À ses débuts, une petite Association ne peut exiger de ses membres qu’un faible apport, 25 francs, 50 ou 100 au plus, sur lequel le dixième est immédiatement versé. Quelques-uns des fondateurs, plus fortunés ou plus aventureux, usant de leur droit statutaire, prennent plusieurs actions ; le directeur possède parfois une notable partie du capital ; et bien que, comme tous ses camarades, il n’ait qu’une voix aux Assemblées générales[1], il n’en dispose pas moins d’une certaine influence morale. Plus tard, autant pour communiquer aux opérations l’ampleur et l’aisance qui permettront d’aborder les grandes affaires, que pour préserver l’œuvre de l’invasion des nouveaux venus inexpérimentés ; peut-être aussi, plus rarement sans doute, pour ne pas éparpiller les bénéfices entre un trop grand nombre de mains, on voit des Associations « arrivées, » qui non seulement élèvent le montant de l’action[2], mais celui de l’apport immédiatement exigible. La porte n’est pas fermée aux membres de la corporation, mais elle ne s’ouvre que pour des personnalités choisies, déjà éprouvées depuis longtemps en qualité d’ « auxiliaires. » Sans doute, les fondateurs n’ont point connu ces obligations rigoureuses ; mais justement parce qu’ils ont franchi, au milieu d’angoisses longtemps renaissantes, les obstacles qui leur barraient la route, maintenant qu’ils tiennent le succès, ils ne veulent plus, au soir de leur vie, recommencer la partie aventureuse que, dans leur jeunesse, ils ont brillamment gagnée. Si ce sentiment reste pur de toute pensée égoïste ; s’ils n’ont véritablement d’autre souci que de conserver à leur corporation l’intégralité de sa conquête, on ne saurait blâmer absolument la rigueur des nouvelles obligations introduites.
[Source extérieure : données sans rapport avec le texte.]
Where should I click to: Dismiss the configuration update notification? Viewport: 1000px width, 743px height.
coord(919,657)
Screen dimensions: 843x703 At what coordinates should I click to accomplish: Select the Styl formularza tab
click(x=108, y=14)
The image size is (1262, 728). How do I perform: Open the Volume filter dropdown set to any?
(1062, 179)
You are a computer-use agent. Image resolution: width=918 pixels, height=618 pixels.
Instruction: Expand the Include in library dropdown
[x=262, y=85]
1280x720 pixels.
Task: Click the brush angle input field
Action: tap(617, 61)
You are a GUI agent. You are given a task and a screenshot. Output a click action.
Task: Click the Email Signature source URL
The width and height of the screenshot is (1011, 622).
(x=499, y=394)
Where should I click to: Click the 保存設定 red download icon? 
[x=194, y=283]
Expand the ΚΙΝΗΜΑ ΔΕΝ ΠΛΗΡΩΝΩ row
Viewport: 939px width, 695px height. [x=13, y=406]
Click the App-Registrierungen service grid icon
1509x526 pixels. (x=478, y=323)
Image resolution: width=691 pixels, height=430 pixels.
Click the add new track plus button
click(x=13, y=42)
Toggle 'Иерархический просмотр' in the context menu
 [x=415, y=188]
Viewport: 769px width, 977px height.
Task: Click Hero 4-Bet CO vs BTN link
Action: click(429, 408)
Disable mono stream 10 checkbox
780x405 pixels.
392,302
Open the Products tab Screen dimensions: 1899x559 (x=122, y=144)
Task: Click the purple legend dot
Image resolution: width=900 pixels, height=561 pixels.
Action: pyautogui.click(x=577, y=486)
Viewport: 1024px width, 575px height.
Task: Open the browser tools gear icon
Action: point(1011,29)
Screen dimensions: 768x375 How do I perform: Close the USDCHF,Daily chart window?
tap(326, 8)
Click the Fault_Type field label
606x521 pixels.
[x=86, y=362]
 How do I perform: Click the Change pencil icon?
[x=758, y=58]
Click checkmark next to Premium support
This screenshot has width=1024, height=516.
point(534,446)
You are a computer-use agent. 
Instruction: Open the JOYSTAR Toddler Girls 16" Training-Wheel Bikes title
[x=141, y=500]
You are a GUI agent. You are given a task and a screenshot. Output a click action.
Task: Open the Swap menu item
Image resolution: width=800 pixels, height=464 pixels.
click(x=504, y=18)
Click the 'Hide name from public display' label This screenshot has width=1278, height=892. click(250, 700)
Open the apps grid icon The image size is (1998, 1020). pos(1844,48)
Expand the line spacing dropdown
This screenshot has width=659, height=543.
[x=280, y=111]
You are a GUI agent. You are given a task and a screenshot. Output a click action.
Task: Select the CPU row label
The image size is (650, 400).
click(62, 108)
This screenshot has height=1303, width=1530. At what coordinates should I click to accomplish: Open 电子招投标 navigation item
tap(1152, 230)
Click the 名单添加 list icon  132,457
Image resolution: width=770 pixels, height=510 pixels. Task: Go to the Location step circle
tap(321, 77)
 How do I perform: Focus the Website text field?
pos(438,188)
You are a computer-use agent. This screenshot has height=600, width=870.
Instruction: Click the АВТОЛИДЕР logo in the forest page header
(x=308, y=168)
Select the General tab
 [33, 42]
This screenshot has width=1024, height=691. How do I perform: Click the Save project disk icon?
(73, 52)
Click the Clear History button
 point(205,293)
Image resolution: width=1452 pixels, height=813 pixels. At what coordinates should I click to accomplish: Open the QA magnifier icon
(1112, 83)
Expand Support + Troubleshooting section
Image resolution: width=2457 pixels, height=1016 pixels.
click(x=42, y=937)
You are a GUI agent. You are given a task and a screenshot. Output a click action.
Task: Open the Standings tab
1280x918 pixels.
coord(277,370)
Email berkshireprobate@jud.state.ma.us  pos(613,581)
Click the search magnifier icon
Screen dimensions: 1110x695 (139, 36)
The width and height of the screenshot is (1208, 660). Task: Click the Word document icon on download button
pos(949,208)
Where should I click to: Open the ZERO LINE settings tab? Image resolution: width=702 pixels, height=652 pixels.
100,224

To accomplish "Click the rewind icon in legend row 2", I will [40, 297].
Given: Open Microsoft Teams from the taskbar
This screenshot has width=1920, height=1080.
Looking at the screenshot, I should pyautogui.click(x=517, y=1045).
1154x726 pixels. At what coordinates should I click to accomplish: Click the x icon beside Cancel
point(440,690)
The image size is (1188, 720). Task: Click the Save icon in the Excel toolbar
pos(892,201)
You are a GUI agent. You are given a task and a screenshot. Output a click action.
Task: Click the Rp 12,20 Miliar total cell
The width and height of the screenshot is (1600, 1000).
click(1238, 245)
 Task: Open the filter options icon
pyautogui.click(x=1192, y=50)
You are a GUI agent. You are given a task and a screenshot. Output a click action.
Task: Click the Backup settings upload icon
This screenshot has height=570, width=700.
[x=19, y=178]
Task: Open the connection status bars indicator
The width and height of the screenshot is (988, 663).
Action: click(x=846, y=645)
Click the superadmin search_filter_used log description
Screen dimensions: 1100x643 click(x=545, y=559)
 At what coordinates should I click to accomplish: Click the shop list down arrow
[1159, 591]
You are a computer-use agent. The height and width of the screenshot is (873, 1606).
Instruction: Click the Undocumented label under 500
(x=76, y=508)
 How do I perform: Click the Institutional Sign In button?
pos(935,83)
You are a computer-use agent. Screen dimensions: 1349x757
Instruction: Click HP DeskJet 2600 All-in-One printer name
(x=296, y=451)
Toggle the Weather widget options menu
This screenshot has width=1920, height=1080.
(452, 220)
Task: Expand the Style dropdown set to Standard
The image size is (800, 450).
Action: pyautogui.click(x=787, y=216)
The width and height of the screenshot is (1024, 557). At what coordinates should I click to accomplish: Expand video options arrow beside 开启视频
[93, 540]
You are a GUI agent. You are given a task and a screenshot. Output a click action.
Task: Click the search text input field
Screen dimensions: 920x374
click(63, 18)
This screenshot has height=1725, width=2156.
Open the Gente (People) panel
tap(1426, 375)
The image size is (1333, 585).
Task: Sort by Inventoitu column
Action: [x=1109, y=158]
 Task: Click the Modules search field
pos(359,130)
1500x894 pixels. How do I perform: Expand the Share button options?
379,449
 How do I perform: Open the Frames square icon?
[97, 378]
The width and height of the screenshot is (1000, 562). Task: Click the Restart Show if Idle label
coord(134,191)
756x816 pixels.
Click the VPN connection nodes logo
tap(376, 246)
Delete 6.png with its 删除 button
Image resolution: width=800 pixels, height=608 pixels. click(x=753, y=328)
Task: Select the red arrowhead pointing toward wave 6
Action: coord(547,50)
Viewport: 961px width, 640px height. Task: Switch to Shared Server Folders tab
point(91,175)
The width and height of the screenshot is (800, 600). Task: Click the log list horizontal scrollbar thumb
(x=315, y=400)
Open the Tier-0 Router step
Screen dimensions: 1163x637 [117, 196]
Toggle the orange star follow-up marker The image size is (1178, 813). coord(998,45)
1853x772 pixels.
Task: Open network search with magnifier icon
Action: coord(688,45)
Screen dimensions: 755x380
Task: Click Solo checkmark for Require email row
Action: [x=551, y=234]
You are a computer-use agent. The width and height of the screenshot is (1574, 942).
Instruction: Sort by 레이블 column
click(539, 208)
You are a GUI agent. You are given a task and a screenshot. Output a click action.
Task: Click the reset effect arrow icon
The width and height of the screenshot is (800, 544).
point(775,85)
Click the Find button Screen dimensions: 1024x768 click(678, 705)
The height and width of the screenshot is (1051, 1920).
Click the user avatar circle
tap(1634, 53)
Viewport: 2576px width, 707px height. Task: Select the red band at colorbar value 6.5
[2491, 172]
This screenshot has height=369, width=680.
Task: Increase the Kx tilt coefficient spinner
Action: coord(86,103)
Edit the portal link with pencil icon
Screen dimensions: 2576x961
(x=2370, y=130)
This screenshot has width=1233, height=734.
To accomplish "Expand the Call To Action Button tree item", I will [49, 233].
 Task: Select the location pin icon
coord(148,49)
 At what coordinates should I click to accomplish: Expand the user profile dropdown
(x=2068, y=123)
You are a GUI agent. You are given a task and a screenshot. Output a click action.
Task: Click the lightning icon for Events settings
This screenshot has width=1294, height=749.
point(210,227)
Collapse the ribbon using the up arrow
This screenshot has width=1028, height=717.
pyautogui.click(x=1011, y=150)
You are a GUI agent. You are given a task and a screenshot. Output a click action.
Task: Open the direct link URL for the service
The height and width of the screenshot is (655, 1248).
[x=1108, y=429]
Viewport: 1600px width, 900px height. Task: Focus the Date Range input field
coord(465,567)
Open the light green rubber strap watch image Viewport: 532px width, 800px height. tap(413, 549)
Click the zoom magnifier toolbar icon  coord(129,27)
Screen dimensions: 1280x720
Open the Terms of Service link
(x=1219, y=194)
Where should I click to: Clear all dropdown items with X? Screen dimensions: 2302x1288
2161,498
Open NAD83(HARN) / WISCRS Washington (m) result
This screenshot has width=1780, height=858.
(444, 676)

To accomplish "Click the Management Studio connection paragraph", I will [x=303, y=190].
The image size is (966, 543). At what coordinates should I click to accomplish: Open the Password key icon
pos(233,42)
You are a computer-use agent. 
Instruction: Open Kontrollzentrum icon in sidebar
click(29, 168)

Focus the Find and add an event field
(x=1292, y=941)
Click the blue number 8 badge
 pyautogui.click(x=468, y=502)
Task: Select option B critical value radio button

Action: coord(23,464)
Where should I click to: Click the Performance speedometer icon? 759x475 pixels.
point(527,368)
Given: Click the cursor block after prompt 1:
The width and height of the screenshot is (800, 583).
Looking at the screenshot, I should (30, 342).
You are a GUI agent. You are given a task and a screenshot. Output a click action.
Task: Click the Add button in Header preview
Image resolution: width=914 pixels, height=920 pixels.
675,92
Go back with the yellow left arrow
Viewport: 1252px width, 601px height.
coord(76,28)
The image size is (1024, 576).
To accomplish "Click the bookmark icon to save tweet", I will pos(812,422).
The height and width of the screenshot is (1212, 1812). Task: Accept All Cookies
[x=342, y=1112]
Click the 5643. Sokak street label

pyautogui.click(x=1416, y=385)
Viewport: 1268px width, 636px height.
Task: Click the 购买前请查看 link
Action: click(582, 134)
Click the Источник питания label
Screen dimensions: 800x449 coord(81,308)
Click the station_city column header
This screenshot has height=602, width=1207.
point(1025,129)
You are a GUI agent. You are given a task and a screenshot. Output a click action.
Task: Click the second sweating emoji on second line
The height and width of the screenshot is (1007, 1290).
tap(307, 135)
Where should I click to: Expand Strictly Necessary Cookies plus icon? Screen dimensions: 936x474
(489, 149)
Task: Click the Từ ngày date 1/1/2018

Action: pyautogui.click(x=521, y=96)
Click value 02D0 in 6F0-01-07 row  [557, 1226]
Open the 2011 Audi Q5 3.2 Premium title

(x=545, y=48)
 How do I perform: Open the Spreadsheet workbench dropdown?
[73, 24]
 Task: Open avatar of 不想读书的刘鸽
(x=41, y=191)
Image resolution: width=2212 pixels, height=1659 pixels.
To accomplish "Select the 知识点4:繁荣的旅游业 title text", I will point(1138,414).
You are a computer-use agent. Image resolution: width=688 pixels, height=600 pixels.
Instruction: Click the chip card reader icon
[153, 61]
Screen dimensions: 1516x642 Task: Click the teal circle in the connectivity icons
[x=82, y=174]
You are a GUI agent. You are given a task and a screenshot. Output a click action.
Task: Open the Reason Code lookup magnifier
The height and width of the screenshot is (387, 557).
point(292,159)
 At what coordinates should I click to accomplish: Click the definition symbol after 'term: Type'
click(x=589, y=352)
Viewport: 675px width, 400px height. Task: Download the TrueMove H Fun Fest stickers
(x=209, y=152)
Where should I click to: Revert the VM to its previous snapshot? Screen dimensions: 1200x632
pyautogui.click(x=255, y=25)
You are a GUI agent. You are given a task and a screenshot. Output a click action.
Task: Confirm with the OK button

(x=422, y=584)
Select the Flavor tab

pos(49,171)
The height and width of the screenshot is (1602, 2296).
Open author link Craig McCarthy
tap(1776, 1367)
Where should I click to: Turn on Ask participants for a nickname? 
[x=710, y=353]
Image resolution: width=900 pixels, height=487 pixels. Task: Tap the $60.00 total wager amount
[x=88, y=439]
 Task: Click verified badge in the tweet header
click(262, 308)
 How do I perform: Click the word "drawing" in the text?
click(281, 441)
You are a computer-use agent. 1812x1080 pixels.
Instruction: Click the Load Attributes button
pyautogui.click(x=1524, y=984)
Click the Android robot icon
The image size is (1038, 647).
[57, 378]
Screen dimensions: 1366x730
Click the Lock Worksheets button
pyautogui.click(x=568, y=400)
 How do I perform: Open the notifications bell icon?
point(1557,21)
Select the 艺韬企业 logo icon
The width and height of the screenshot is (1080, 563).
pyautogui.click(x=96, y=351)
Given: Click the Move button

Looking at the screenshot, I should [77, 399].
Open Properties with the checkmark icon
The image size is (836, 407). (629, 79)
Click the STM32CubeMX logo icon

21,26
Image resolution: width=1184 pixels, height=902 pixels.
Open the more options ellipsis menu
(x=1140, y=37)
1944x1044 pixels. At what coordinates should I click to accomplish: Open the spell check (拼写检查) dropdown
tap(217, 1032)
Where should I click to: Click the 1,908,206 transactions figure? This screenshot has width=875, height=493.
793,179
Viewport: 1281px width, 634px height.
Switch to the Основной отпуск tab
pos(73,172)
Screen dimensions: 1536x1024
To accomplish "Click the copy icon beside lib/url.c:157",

  1. Nous ne connaissons que trois exceptions à cette règle : le Travail, association de peintres, l’Avenir du Bâtiment, à Paris ; et l’Ebénisterie de Clichy.
  2. L’action est de 300 francs, chez les Charpentiers de Paris, et doit être libérée en huit mois ; elle est aussi élevée dans les 12 Associations de cochers parisiens, et doit être libérée immédiatement.